:: Quoted text
Or we look but try to be hyper-rational about it (“dollar for dollar it’s more efficient to focus on economic development than climate change, since wealth is the best protection from weather extremes”) – as if having a few more dollars will make much difference when your city is underwater. Or we look but tell ourselves we are too busy to care about something so distant and abstract – even though we saw the water in the subways in New York City during Superstorm Sandy, and the people on their rooftops in New Orleans after Hurricane Katrina, and know that no one is safe, the most vulnerable least of all. And though perfectly understandable, this too is a way of looking away.

Or we look but tell ourselves that all we can do is focus on ourselves. Meditate and shop at farmers’ markets and stop driving – but forget trying to actually change the systems that are making the crisis inevitable because that’s too much “bad energy” and it will never work. And at first it may appear as if we are looking, because many of these lifestyle changes are indeed part of the solution, but we still have one eye tightly shut.

Or maybe we do look – really look – but then, inevitably, we seem to forget. Remember and then forget again. Climate change is like that; it’s hard to keep it in your head for very long. We engage in this odd form of on-again-off-again ecological amnesia for perfectly rational reasons. We deny because we fear that letting in the full reality of this crisis will change everything. And we are right.

We know that if we continue on our current path of allowing emissions to rise year after year, climate change will change everything about our world. Major cities will very likely drown, ancient cultures will be swallowed by the seas, and there is a very high chance that our children will spend a great deal of their lives fleeing and recovering from vicious storms and extreme droughts. And we don’t have to do anything to bring about this future. All we have to do is nothing. Just continue to do what we are doing now, whether it’s counting on a techno-fix or tending to our gardens or telling ourselves we’re unfortunately too busy to deal with it.

All we have to do is not react as if this is a full-blown crisis. All we have to do is keep on denying how frightened we actually are. And then, bit by bit, we will have arrived at the place we most fear, the thing from which we have been averting our eyes. No additional effort required.

There are ways of preventing this grim future, or at least making it a lot less dire. But the catch is that these also involve changing everything. For us high consumers, it involves changing how we live, how our economies function, even the stories we tell about our place on earth. The good news is that many of these changes are distinctly uncatastrophic. Many are downright exciting. But I didn’t discover this for a long while.


In 2009, when the financial crisis was in full swing, the massive response from governments around the world showed what was possible when our elites decided to declare a crisis.
::::
:: Entries shown
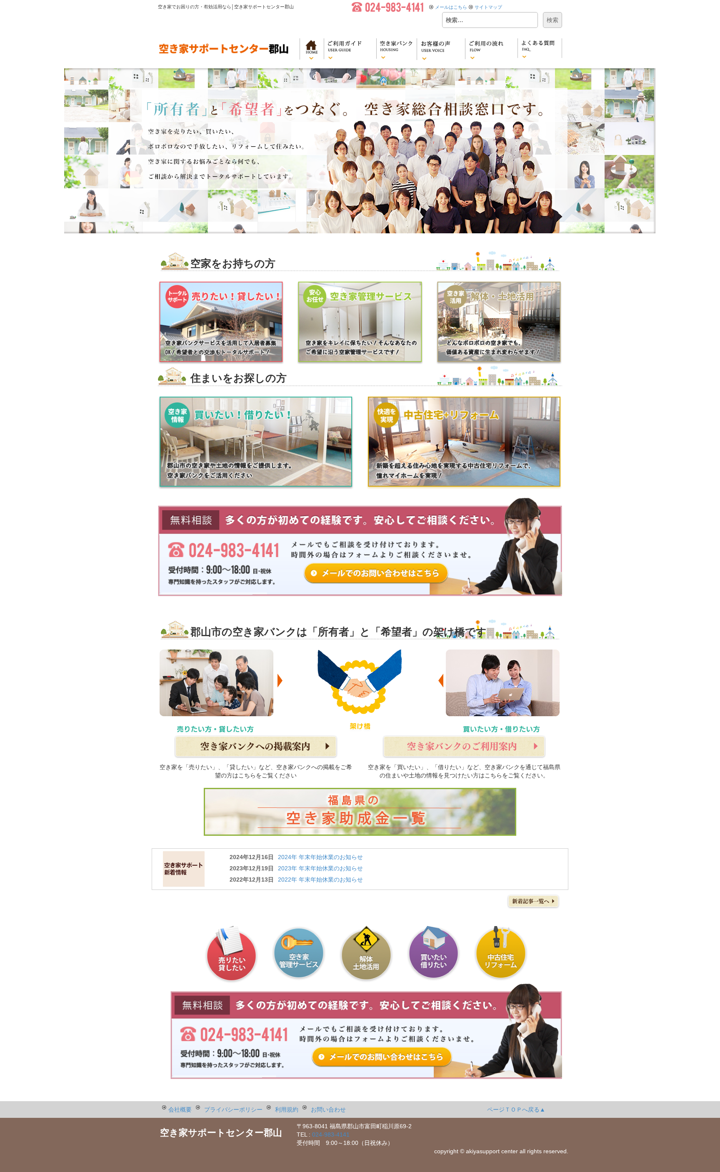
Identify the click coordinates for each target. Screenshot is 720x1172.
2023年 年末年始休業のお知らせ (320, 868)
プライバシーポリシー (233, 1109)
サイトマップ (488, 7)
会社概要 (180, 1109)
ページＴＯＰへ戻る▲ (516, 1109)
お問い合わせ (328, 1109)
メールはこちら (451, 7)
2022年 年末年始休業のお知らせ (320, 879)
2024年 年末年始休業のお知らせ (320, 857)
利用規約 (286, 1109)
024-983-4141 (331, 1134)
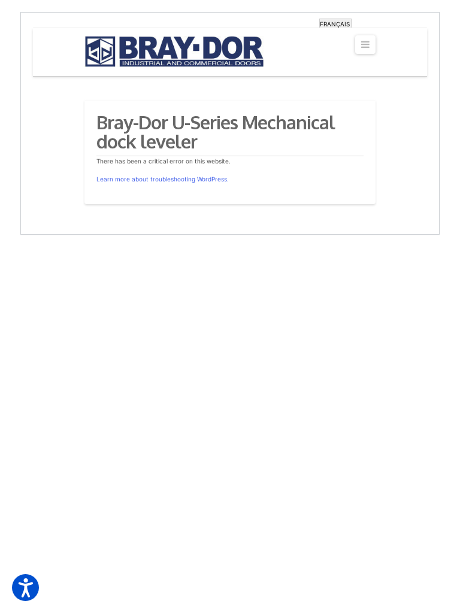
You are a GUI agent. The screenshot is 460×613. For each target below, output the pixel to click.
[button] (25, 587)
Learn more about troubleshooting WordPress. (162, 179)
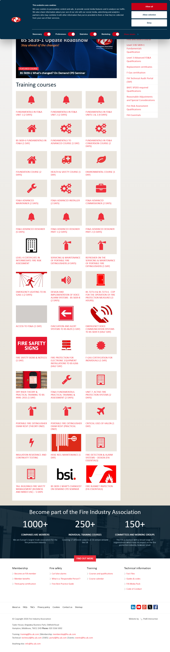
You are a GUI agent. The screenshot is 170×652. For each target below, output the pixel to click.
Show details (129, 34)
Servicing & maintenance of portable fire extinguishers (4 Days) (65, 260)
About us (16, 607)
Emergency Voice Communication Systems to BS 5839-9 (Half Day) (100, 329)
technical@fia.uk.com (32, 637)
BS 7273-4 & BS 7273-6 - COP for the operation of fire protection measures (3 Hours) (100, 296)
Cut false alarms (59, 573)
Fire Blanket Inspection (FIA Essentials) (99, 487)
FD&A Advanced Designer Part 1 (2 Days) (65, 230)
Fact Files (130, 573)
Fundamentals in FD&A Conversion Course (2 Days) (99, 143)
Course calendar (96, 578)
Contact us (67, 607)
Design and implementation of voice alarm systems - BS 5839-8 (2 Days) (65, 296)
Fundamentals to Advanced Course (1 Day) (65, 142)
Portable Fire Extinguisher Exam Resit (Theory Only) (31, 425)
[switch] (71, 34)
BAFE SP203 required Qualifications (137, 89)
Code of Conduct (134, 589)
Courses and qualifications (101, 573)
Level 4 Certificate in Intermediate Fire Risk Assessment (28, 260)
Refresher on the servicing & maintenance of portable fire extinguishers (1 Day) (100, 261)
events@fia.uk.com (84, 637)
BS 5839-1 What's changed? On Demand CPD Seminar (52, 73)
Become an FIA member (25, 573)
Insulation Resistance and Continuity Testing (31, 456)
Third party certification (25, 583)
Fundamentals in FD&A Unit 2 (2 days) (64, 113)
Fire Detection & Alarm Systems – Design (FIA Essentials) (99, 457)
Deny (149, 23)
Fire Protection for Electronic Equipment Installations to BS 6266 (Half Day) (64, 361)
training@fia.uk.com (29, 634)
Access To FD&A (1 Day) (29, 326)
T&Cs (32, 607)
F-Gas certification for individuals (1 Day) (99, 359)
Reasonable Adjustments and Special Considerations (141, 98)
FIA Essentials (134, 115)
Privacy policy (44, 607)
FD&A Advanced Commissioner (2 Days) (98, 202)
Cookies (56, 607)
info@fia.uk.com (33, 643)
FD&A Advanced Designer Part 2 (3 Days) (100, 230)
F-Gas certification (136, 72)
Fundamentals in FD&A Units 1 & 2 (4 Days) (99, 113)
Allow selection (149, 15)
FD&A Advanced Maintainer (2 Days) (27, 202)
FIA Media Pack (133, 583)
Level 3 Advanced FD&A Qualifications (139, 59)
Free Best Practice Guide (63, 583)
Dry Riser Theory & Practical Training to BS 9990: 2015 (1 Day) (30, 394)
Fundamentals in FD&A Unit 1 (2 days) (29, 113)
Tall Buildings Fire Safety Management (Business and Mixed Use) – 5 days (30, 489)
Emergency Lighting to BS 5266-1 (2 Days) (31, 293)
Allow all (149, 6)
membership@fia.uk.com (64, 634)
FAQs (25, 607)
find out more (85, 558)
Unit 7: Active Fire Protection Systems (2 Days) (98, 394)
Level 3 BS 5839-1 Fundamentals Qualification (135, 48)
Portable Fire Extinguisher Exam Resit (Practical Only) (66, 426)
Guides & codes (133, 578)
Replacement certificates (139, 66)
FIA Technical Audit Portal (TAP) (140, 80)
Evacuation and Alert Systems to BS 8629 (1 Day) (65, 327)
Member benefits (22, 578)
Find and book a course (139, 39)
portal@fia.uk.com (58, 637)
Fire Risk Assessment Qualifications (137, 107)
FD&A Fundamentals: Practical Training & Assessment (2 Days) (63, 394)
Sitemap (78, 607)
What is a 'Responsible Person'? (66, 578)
::::
• [Short exercise A]:
From the passage on climate change, transcribe the section starting with "Or we look but try" and going on through "of looking away.".
• [Short exercise B]:
Translate this sentence from the passage on climate change into Spanish: "Climate change is like that; it’s hard to keep it in your head for very long."
• [Short exercise C]:
Answer these questions using the passage on climate change:
(i) During which storm does the passage say there was water in the New York City subways?
(ii) Which three lifestyle changes does the passage list as ways of focusing on ourselves?
(iii) In what year was the financial crisis in full swing?

• [Exercise answer A]:
Or we look but try to be hyper-rational about it (“dollar for dollar it’s more efficient to focus on economic development than climate change, since wealth is the best protection from weather extremes”) – as if having a few more dollars will make much difference when your city is underwater. Or we look but tell ourselves we are too busy to care about something so distant and abstract – even though we saw the water in the subways in New York City during Superstorm Sandy, and the people on their rooftops in New Orleans after Hurricane Katrina, and know that no one is safe, the most vulnerable least of all. And though perfectly understandable, this too is a way of looking away.

• [Exercise answer B]:
El cambio climático es así; es difícil mantenerlo en la mente durante mucho tiempo.

• [Exercise answer C]:
(i) Superstorm Sandy
(ii) Meditating, shopping at farmers' markets and no longer driving
(iii) 2009